» **SOURCE EXTRACT**
Like many other bright Iowans, I never took the SAT. The U of Iowa accepts scores from the American College Test (based in Iowa City, like the U of I itself) for enrollment–and you could go a long way without finding a better university than Iowa. (Incidentally, ‘educators’ in states like North Carolina claim Iowa’s low rate of taking the SAT means that the state’s ranking is artificially raised. The evidence is that the 5% of Iowans who do take the SAT are in fact a fully representative sample; but if you’re an education bureaucrat from NC, you grasp at straws.)
I had wonderful teachers at Iowa. They taught me not only how to learn but to love learning. Moreover, I worked in the Main Library as a book page, an education in itself. In the course of reshelving everything that came through the library, I learned of the existence of all sorts of subjects that I’d never have run into in my normal classwork. I pursued some of them, on my own and in classes, and broadened my range of knowledge and interests enormously.
It was at the university that I met my wife, Jo. Though she’s from Dubuque, we didn’t meet till our freshman year. (I attended her 40th high school reunion in August and knew over 10% of the attendees from my grade school days.)
I was a history major, but because I wound up taking some thirty hours of Latin also (mostly for fun) I got a double major. My interest in both subjects has continued to my great benefit as a writer and as a citizen.

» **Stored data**

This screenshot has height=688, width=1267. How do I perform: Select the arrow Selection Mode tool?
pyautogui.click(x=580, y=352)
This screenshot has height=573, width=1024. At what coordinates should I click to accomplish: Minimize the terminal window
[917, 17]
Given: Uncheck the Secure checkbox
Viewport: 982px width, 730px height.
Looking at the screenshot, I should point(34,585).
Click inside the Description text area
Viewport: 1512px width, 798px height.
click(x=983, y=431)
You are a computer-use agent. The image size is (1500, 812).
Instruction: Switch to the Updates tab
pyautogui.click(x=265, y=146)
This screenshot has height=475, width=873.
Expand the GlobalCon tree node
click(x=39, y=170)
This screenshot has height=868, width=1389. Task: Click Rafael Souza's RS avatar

» **AIM OF THE TASK**
In the account of student years at the University of Iowa, explain why the writer finished with a double major.

» **ANSWER SPACE**
The writer majored in history but also took about thirty hours of Latin, mostly for fun. That Latin coursework added a second major.